The required answer is the data below, restated word for word with images omitted.

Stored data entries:
····················

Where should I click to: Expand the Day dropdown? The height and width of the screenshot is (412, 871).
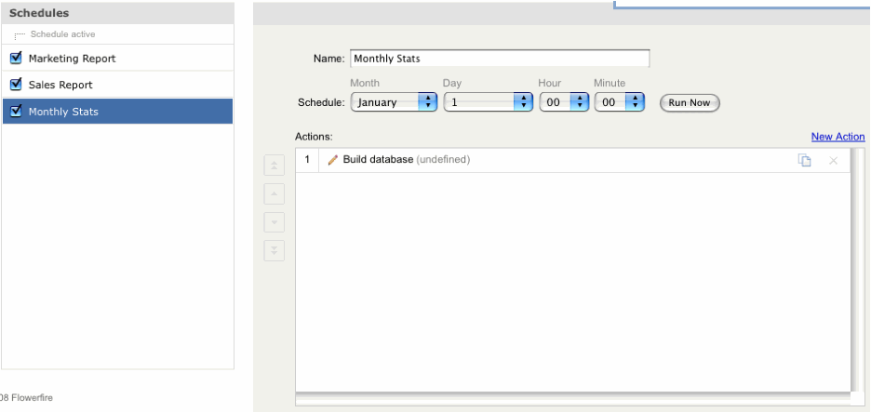[x=488, y=102]
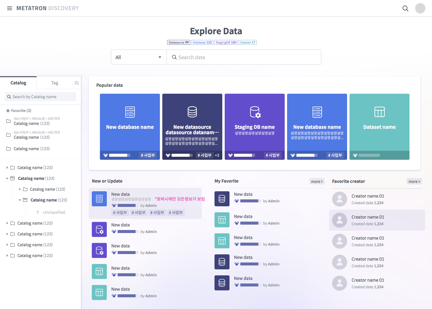Click inside the Search data input field
Screen dimensions: 432x309
(244, 57)
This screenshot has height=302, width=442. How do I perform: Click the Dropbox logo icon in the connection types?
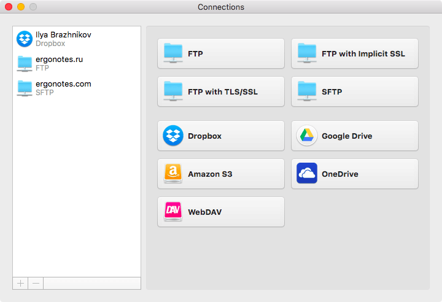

····················

* OUTPUT OF THE EXERCISE:
Where should I click to: Expand the Day dropdown? The height and width of the screenshot is (412, 871).
[x=488, y=102]
Click inside the Search data input field
Screen dimensions: 432x309
(244, 57)
This screenshot has height=302, width=442. How do I perform: Click the Dropbox logo icon in the connection types?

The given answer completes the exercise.